Following quality control (QC) and filtering, 33 studies containing 16S rRNA (Scher et al., 2013; Hevia et al., 2014; Mejía-León et al., 2014; Stoll et al., 2014; Consolandi et al., 2015; Miyake et al., 2015; Chen et al., 2016a,b; Di Paola et al., 2016; Dunn et al., 2016; Jangi et al., 2016; Mar et al., 2016; Shaw et al., 2016; Tejesvi et al., 2016; Bajer et al., 2017; Cekanaviciute et al., 2017; Halfvarson et al., 2017; Jacob et al., 2017; Pascal et al., 2017; Goyal et al., 2018; Luo et al., 2018; Manasson et al., 2018; Moris et al., 2018; Braun et al., 2019; Kozhieva et al., 2019; Lee et al., 2019; Li et al., 2019; Ruff et al., 2019; Sprockett et al., 2019; Sun et al., 2019; Zegarra-Ruiz et al., 2019; Choileáin et al., 2020; Connors et al., 2020) and 12 studies containing metagenomics (Scher et al., 2013; Lewis et al., 2015; Heintz-Buschart et al., 2016; Ananthakrishnan et al., 2017; Cekanaviciute et al., 2017; Hall et al., 2017; Wen et al., 2017; Ye et al., 2018; Proctor et al., 2019; Ventura et al., 2019; Connors et al., 2020; Zhou et al., 2020) data remained for downstream analysis (Figure 1 and Supplementary Figure 2). Notably, 10 out of the 33 16S rRNA and 5 of the 12 metagenomics data sets investigated the role of the human gut microbiome in IBD, due in part to its relatively high prevalence in 1.3% of US adults (CDC, 2019). However, we were also able to acquire data from studies of more rare autoimmune diseases including Behçet’s Syndrome, which results from inflammation of the blood vessels (Consolandi et al., 2015), Myasthenia Gravis, a neuromuscular disorder, and Reactive Arthritis. A portion of these studies contained significantly more disease samples than the healthy samples, with Halfvarson et al. (2017) having 10 times more samples from individuals with autoimmune disease than from healthy controls, and with 6 other studies (Lewis et al., 2015; Ananthakrishnan et al., 2017; Jacob et al., 2017; Lee et al., 2019; Sprockett et al., 2019; Connors et al., 2020) containing only disease samples (Figure 2). For this reason, we included healthy samples from three additional studies which investigated non-autoimmune diseases (Huttenhower et al., 2012; Giloteaux et al., 2016; Whisner et al., 2018), which after QC and preprocessing resulted in additional 232 16S and 322 shotgun metagenomics samples.

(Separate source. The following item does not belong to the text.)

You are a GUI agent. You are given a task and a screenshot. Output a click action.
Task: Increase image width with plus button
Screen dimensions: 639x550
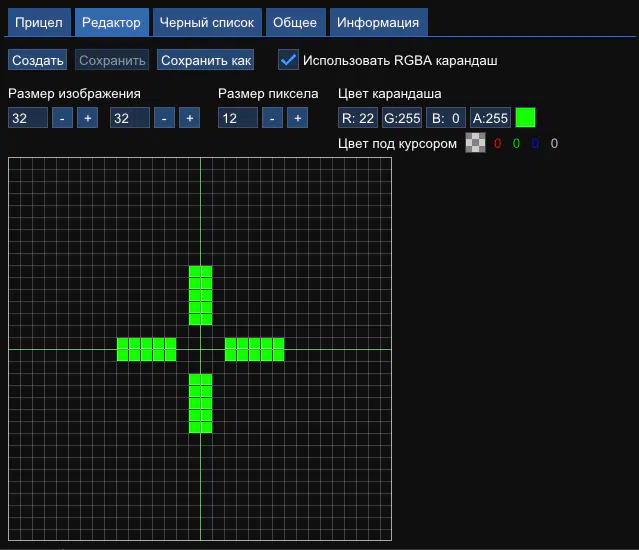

While combining these diverse datasets there were several study-specific characteristics known to impact microbial identification that we paid specific attention to, such as geography, age, sequencing platform and 16S rRNA primers. A majority of the studies were based on populations from North America, Europe and Asia, however Manasson et al. (2018) investigated the gut microbiome of spondyloarthritis in Guatemalan patients, Mejía-León et al. (2014) looked at Type 1 Diabetes in Mexico, while Sprockett et al. (2019) had participants from four different countries, Poland, Israel, Netherlands and Canada. Further, there was a large range in age across studies, with participants being from 2 to 76 years old. Studies focusing on newborn children (less than 2 years of age) were not included since it has been well established that the microbial diversity in the first few years of life is significantly lower when compared with adults (Korpela and de Vos, 2018). We also controlled for age by building separate models for adults only (18 years or older) in addition to models including all participants in datasets where children were included (general autoimmunity and IBD). DNA was sequenced with one of three sequencing platforms, 454 pyrosequencing, Ion Torrent, or Illumina instruments with both paired and single reads techniques. Description of the characteristics for each study can be found in Supplementary Table 2 and Figure 2. To assess potential batch effects, we employed a Principal Coordinate Analysis (PCoA) (Gower, 1966) based on the Bray-Curtis distance (Beals, 1984) and investigated disease and non-disease based differences. All variables are shown by PCoA and, as expected, were found to have significant differences based on an Adonis test (p < 0.001) (Supplementary Figures 4, 5). To combat this, we completed study-based analysis to identify study-specific vs. disease-specific features as part of our downstream analysis (Supplementary Figure 3).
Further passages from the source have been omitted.